_Job:_ Reproduce the part of the material that opens with the line containing "Screen dimensions: 404x649" and closes with the line containing "Looking at the screenshot, I should 331,605.". Omit the pictures.

_Records for the task:_
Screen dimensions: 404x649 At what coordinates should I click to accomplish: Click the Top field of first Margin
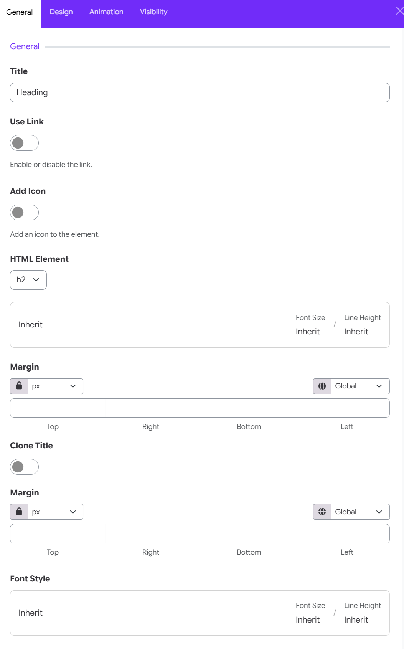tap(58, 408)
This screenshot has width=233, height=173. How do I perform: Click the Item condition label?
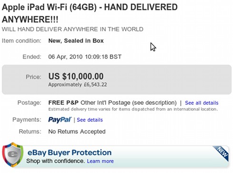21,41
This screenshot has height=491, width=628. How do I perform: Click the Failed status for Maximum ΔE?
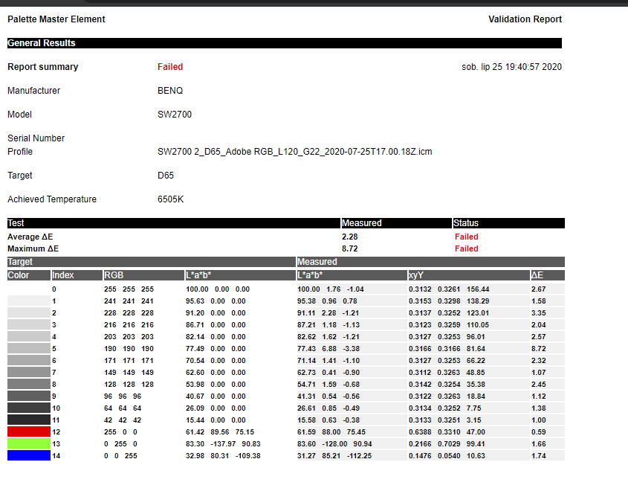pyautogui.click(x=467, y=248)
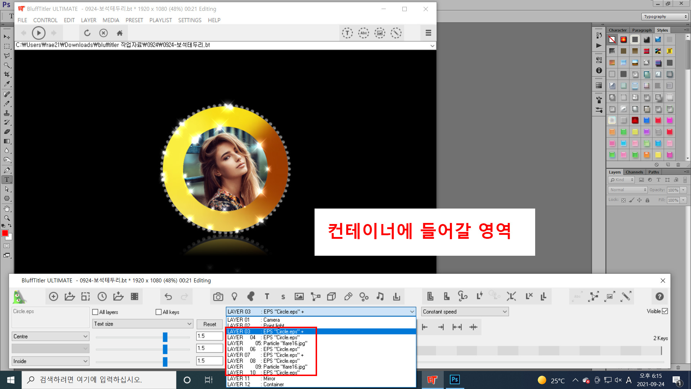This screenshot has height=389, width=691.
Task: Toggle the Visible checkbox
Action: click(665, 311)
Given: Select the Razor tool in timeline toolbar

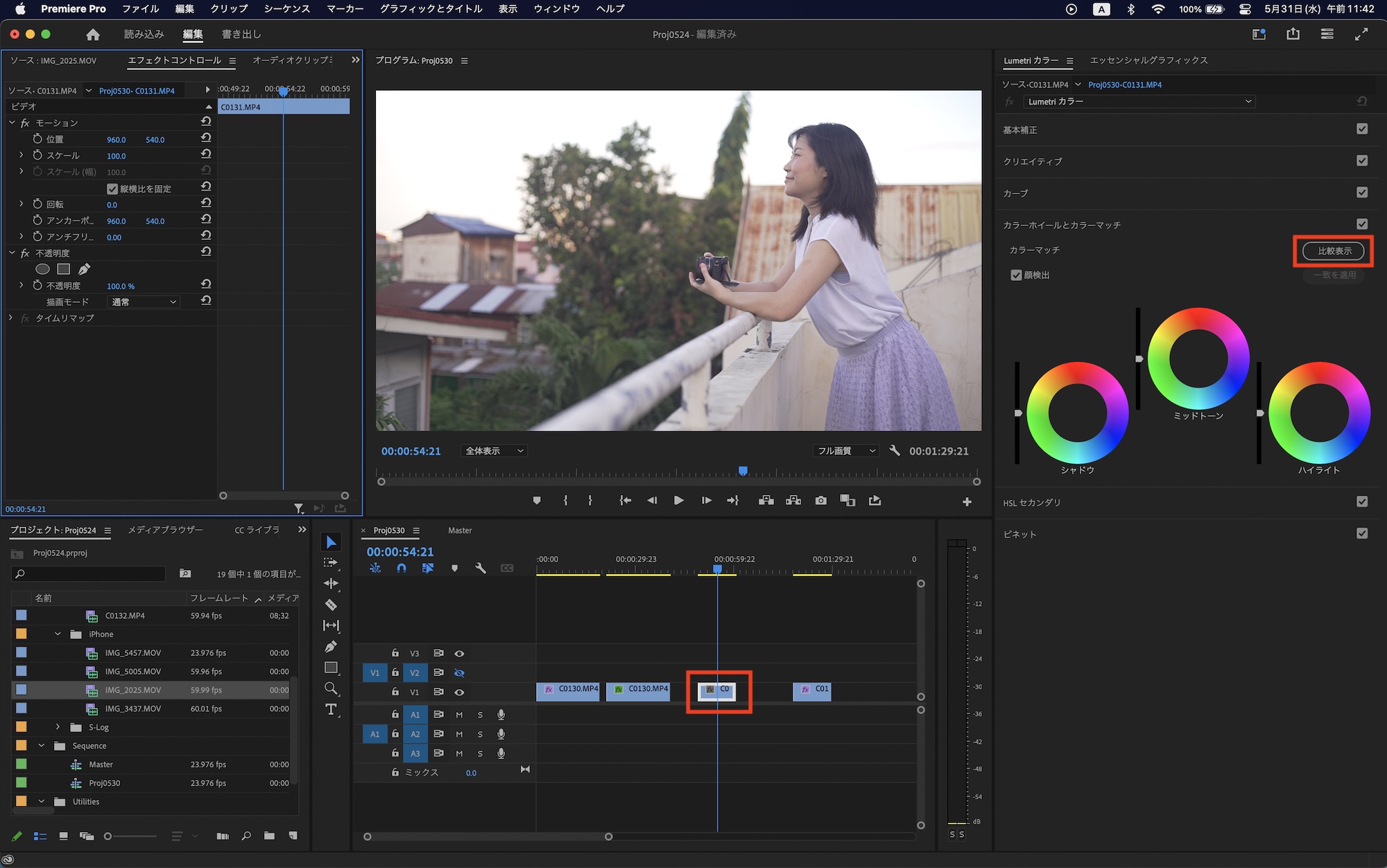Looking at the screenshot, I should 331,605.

==

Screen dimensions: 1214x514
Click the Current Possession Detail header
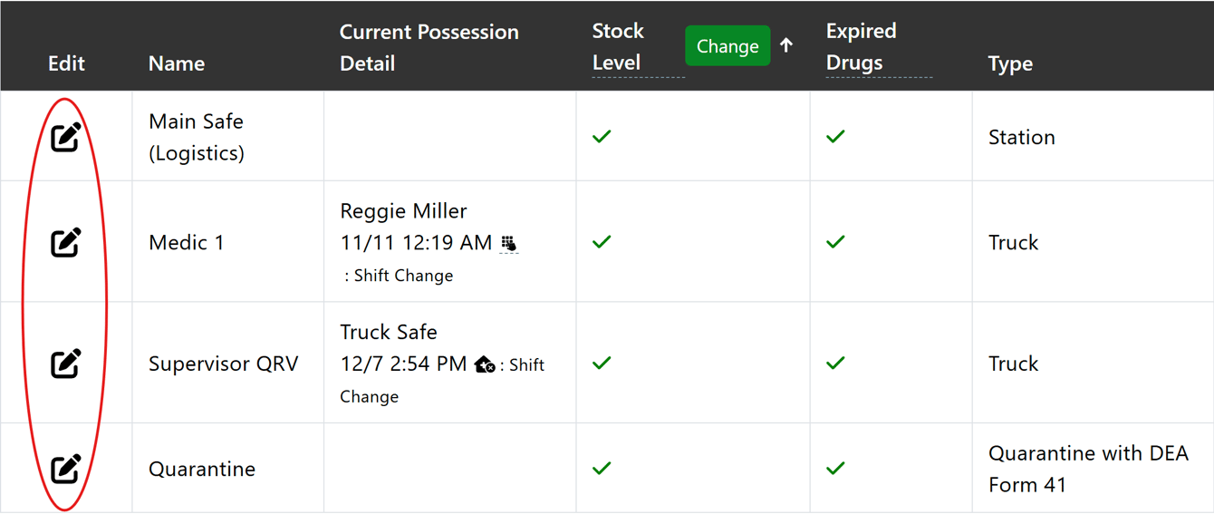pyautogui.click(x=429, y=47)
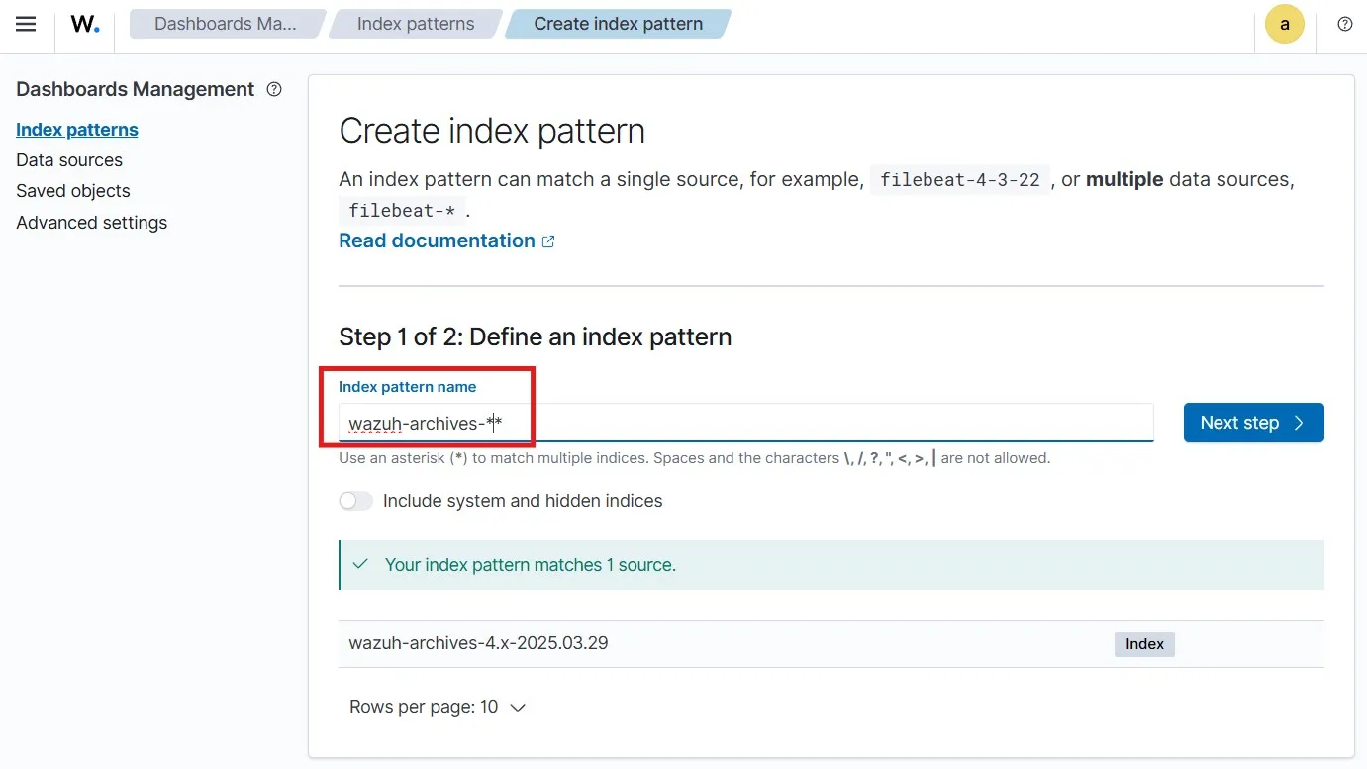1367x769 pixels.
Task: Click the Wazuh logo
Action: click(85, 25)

_Solution for this problem:_
Screen dimensions: 404x649 At what coordinates should I click to accomplish: Click the Top field of first Margin
tap(58, 408)
This screenshot has width=233, height=173. How do I perform: Click the Item condition label?
21,41
This screenshot has height=491, width=628. How do I perform: Click the Failed status for Maximum ΔE?
pyautogui.click(x=467, y=248)
This screenshot has height=389, width=691.
Task: Toggle the Visible checkbox
Action: click(665, 311)
Given: Select the Razor tool in timeline toolbar

Looking at the screenshot, I should 331,605.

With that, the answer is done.